*** Supplied material ***
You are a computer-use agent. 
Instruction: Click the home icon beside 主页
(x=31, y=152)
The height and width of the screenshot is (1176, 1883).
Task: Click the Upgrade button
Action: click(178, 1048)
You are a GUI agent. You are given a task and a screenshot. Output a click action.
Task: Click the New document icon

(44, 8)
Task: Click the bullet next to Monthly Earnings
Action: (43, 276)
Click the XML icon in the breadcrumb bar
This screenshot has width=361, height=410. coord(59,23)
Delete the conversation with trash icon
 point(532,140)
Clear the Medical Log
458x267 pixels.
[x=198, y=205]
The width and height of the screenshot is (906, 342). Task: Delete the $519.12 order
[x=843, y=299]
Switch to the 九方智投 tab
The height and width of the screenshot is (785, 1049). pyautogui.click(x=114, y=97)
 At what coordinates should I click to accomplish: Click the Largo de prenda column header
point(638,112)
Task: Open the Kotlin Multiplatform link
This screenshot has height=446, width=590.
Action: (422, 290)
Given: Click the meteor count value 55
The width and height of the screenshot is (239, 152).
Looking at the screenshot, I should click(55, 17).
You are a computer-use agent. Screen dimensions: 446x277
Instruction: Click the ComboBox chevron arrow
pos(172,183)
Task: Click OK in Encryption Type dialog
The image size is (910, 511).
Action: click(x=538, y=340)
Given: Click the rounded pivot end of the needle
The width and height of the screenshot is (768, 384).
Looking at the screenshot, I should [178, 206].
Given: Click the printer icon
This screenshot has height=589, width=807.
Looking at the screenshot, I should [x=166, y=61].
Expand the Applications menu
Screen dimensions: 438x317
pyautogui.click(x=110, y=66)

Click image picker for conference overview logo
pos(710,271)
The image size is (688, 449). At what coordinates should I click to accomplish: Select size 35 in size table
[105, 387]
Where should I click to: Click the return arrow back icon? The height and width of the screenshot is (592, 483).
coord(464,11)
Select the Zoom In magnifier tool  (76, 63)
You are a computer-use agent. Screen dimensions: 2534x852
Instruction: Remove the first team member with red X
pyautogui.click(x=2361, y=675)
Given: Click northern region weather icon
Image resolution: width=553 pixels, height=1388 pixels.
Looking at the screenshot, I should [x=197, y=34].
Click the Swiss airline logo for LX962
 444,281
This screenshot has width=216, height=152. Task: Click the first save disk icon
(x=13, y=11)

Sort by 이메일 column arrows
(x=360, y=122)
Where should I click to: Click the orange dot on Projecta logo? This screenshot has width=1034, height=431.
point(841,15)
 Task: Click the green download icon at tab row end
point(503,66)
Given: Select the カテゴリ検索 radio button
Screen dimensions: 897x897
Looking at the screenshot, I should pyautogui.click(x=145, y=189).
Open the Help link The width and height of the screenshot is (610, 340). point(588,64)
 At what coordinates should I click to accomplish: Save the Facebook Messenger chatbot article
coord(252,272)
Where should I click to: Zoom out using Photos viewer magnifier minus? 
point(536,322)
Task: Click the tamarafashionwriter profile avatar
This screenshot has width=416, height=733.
*** End of Supplied material ***
### Action item
Write the listing out again, word for word.

### Result of the exercise
You are a computer-use agent. 
Instruction: Click the home icon beside 主页
(x=31, y=152)
The height and width of the screenshot is (1176, 1883).
Task: Click the Upgrade button
Action: click(178, 1048)
You are a GUI agent. You are given a task and a screenshot. Output a click action.
Task: Click the New document icon

(44, 8)
Task: Click the bullet next to Monthly Earnings
Action: (43, 276)
Click the XML icon in the breadcrumb bar
This screenshot has width=361, height=410. coord(59,23)
Delete the conversation with trash icon
 point(532,140)
Clear the Medical Log
458x267 pixels.
[x=198, y=205]
The width and height of the screenshot is (906, 342). Task: Delete the $519.12 order
[x=843, y=299]
Switch to the 九方智投 tab
The height and width of the screenshot is (785, 1049). pyautogui.click(x=114, y=97)
 At what coordinates should I click to accomplish: Click the Largo de prenda column header
point(638,112)
Task: Open the Kotlin Multiplatform link
This screenshot has height=446, width=590.
Action: (422, 290)
Given: Click the meteor count value 55
The width and height of the screenshot is (239, 152).
Looking at the screenshot, I should click(55, 17).
You are a computer-use agent. Screen dimensions: 446x277
Instruction: Click the ComboBox chevron arrow
pos(172,183)
Task: Click OK in Encryption Type dialog
The image size is (910, 511).
Action: click(x=538, y=340)
Given: Click the rounded pivot end of the needle
The width and height of the screenshot is (768, 384).
Looking at the screenshot, I should [178, 206].
Given: Click the printer icon
This screenshot has height=589, width=807.
Looking at the screenshot, I should [x=166, y=61].
Expand the Applications menu
Screen dimensions: 438x317
pyautogui.click(x=110, y=66)

Click image picker for conference overview logo
pos(710,271)
The image size is (688, 449). At what coordinates should I click to accomplish: Select size 35 in size table
[105, 387]
Where should I click to: Click the return arrow back icon? The height and width of the screenshot is (592, 483).
coord(464,11)
Select the Zoom In magnifier tool  (76, 63)
You are a computer-use agent. Screen dimensions: 2534x852
Instruction: Remove the first team member with red X
pyautogui.click(x=2361, y=675)
Given: Click northern region weather icon
Image resolution: width=553 pixels, height=1388 pixels.
Looking at the screenshot, I should [x=197, y=34].
Click the Swiss airline logo for LX962
 444,281
This screenshot has width=216, height=152. Task: Click the first save disk icon
(x=13, y=11)

Sort by 이메일 column arrows
(x=360, y=122)
Where should I click to: Click the orange dot on Projecta logo? This screenshot has width=1034, height=431.
point(841,15)
 Task: Click the green download icon at tab row end
point(503,66)
Given: Select the カテゴリ検索 radio button
Screen dimensions: 897x897
Looking at the screenshot, I should pyautogui.click(x=145, y=189).
Open the Help link The width and height of the screenshot is (610, 340). point(588,64)
 At what coordinates should I click to accomplish: Save the Facebook Messenger chatbot article
coord(252,272)
Where should I click to: Zoom out using Photos viewer magnifier minus? 
point(536,322)
Task: Click the tamarafashionwriter profile avatar
This screenshot has width=416, height=733.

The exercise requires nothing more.